Edited on Tue Feb-12-08 06:09 PM by mike_c
I'm not trained in that sort of thing-- mental health diagnosis-- but think about what has to happen for someone to act out the events the OP describes. First, they have to be hallucinating the targets they're shooting at. That implies more than confusion about how to respond to real events, i.e. loud noises in the street, or angry interactions with other people. It means a complete break with reality. How common are hallucinations like that in PTSD cases? Put another way, most of us probably know a few people who suffer from some degree of PTSD, but how many of those sufferers shoot at little people on the stair? That seems pretty damned extreme. It's one thing to react badly to real stimuli, but quite another to hallucinate complex events that are not really happening AND TO INTEGRATE THEM INTO NORMAL, WAKING LIFE.

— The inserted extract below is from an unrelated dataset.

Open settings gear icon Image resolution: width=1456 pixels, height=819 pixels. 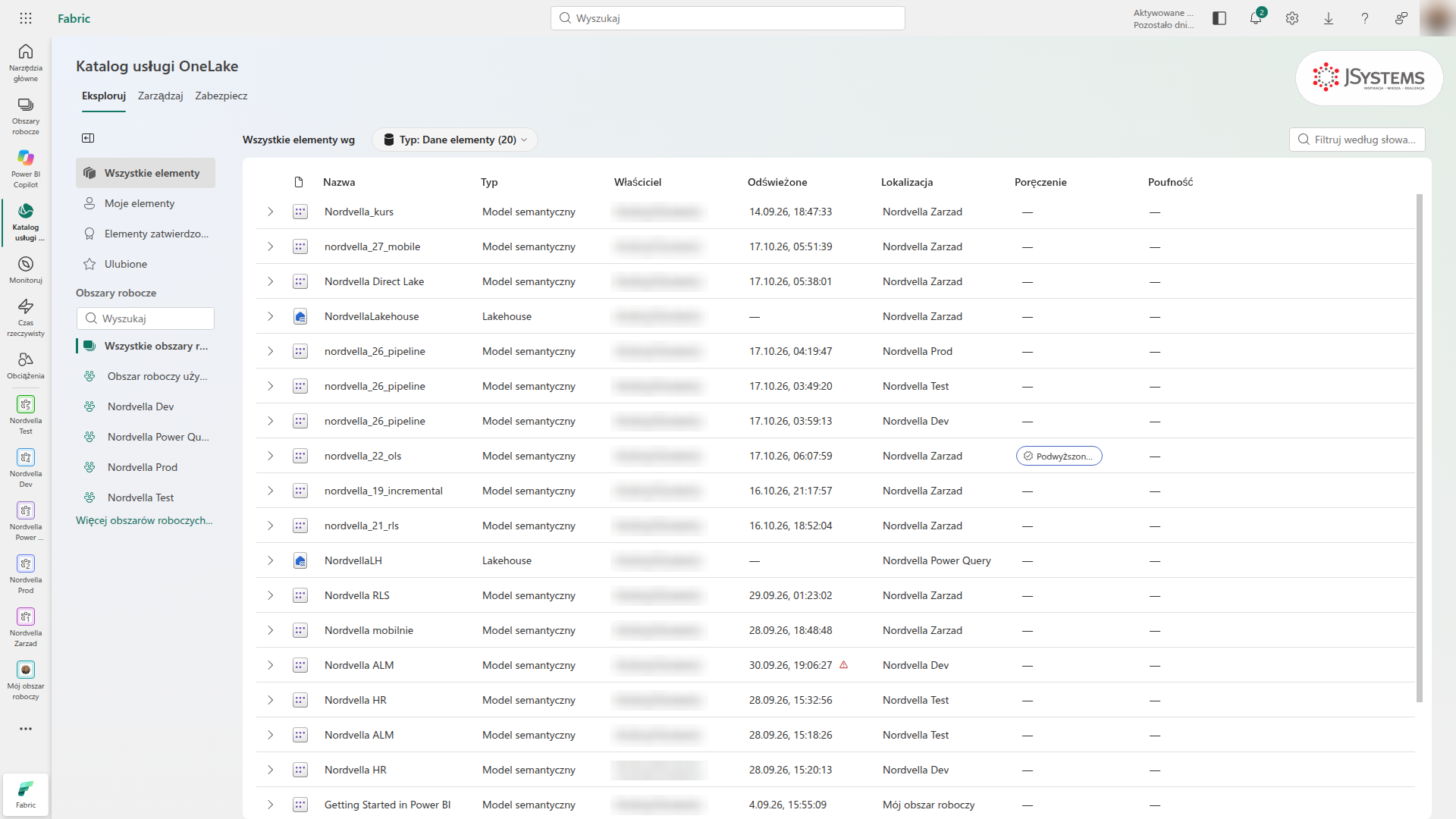coord(1292,18)
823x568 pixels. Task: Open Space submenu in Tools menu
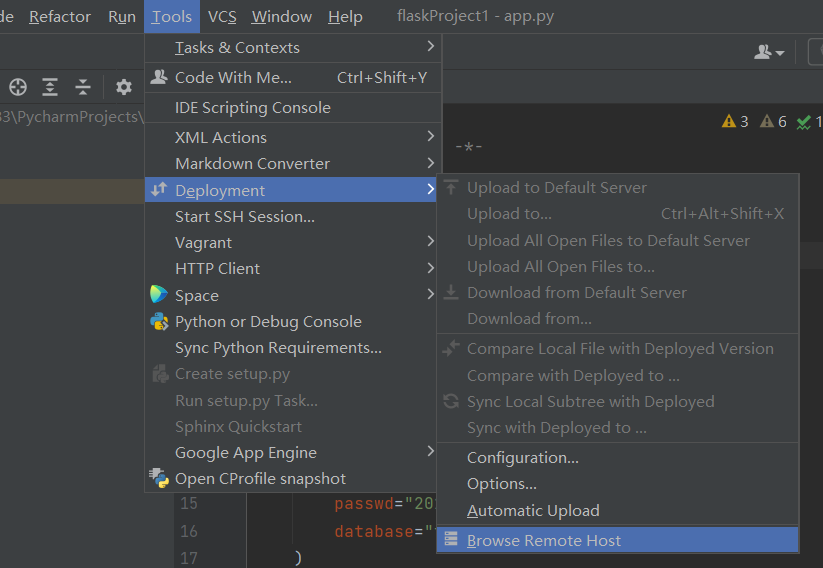[x=197, y=295]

Second, the experiences the OP describes require that the Marine thinks his pretend gun is real, that is, that he experiences a real gun when he brandishes the pretend gun. But if he thinks the gun is real, why does he make shooting noises, etc? If the folks around him know he is pretending to shoot at imaginary assailants, then he must be ACTING like he's firing a pretend gun, rather than perceiving himself firing a real one in his imagination. The actions involved in pretend shooting are different from the actions required to fire a real weapon-- pretend shooting is stylized and symbolic, for one thing, and that's why people recognize it.

There's just something about this story that sounds really improbable given the facts that have come out. Maybe it's severe paranoid schizophrenia, not PTSD, for example.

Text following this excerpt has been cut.